## EXCERPT PROVIDED
Drop the Glider DAC data#

Glider DAC data are already making it to NCEI, so we can drop those entries.

df_out_no_glider = df_out.loc[~df_out["org"].str.contains("Glider DAC")]
df_out_no_glider.groupby(by="org").count()
title url std_name
org
AOOS 28 28 28
CeNCOOS 416 416 416
GCOOS 9617 9617 9617
MARACOOS 221 221 221
NANOOS 4 4 4
NERACOOS 48 48 48
PacIOOS 16 16 16
SCCOOS 1 1 1
SECOORA 177 177 177

Digging into some of the nuances#

There are still quite a lot of datasets from each organization. As our search above looked for each CF standard_name across all the datasets, there might be duplicate datasets which have multiple matching CF standard names. ie. one dataset might have both mass_concentration_of_oxygen_in_sea_water and fractional_saturation_of_oxygen_in_sea_water, but we only need to know that it’s one dataset.

As we only need to know about the unique datasets, let’s count how many unique dataset urls we have.

df_out_no_glider.groupby(by="url").count()
title org std_name
url
http://www.humboldt.edu 4 4 4
http://www.neracoos.org/erddap/tabledap/A01_aanderaa_o2_all 1 1 1
http://www.neracoos.org/erddap/tabledap/A01_optode_all 2 2 2
http://www.neracoos.org/erddap/tabledap/A01_sbe16_disox_all 2 2 2
http://www.neracoos.org/erddap/tabledap/C02_sbe16_disox_all 2 2 2
... ... ... ...
https://pae-paha.pacioos.hawaii.edu/erddap/tabledap/nss_012 2 2 2
https://pae-paha.pacioos.hawaii.edu/erddap/tabledap/nss_013 2 2 2
https://pae-paha.pacioos.hawaii.edu/erddap/tabledap/wqb_04 2 2 2
https://pae-paha.pacioos.hawaii.edu/erddap/tabledap/wqb_05 2 2 2
https://www.nodc.noaa.gov/ocads/oceans/time_series_moorings.html 4 4 4

7654 rows × 3 columns

Drop duplicate records#

As you can see above, there are a lot of duplicate dataset urls which we can simplify down. We identify duplicates by looking at the URL, which should be unique for each dataset, and drop the duplicates.

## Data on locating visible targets
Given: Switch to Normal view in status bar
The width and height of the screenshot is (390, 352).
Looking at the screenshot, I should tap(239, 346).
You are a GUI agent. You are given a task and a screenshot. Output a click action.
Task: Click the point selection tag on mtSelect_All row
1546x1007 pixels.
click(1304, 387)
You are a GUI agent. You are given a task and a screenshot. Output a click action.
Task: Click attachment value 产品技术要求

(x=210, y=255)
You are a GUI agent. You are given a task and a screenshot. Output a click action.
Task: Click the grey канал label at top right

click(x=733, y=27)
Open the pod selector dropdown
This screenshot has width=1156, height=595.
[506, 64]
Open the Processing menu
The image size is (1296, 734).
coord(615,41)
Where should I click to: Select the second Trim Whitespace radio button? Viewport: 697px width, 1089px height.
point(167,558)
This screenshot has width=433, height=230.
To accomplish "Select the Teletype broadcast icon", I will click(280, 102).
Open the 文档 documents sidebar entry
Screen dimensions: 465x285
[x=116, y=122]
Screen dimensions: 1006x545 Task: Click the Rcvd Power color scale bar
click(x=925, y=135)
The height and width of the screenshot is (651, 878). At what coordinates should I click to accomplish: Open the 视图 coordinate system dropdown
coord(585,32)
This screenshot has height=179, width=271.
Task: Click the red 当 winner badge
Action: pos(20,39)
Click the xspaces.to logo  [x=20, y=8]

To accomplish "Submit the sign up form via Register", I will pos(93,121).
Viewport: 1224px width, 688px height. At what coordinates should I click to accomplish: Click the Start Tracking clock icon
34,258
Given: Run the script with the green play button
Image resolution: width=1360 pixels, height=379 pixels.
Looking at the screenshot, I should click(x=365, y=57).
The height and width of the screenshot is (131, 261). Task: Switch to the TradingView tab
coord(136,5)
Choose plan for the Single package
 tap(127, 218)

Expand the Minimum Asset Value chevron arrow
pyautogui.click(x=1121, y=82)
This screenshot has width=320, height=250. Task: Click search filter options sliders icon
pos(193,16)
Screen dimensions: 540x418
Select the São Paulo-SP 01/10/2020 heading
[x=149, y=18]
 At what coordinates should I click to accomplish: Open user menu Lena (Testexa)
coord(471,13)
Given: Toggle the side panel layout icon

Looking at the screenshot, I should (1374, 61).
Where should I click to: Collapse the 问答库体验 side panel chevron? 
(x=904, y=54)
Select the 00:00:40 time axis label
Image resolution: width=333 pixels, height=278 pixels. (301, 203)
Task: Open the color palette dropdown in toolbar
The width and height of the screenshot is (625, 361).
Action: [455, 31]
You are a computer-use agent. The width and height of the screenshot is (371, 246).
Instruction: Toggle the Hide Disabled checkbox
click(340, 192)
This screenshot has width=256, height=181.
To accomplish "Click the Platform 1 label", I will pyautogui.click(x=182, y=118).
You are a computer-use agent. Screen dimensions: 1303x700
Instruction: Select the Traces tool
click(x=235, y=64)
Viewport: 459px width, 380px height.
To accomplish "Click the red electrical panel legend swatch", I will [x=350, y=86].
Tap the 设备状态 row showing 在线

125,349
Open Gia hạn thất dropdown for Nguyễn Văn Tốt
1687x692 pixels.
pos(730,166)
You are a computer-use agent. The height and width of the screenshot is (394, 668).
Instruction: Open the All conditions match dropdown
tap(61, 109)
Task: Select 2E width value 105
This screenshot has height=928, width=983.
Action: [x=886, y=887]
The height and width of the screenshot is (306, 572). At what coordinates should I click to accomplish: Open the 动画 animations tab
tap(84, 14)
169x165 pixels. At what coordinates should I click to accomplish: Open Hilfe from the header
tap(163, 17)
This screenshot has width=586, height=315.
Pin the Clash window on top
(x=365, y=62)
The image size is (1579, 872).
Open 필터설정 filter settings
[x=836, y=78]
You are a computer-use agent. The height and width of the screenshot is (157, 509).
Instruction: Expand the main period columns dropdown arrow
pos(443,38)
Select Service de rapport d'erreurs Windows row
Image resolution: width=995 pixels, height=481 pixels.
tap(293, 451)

## SET PROBLEM
Answer these from the excerpt:
(a) Why can the Glider DAC entries be dropped?
(b) How many rows does the count grouped by url report?
(c) What does the excerpt use to identify duplicate datasets?
Rely only on the excerpt, not on the listing.

## EXERCISE ANSWER
(a) Glider DAC data are already making it to NCEI.
(b) 7654 rows.
(c) The URL, which should be unique for each dataset.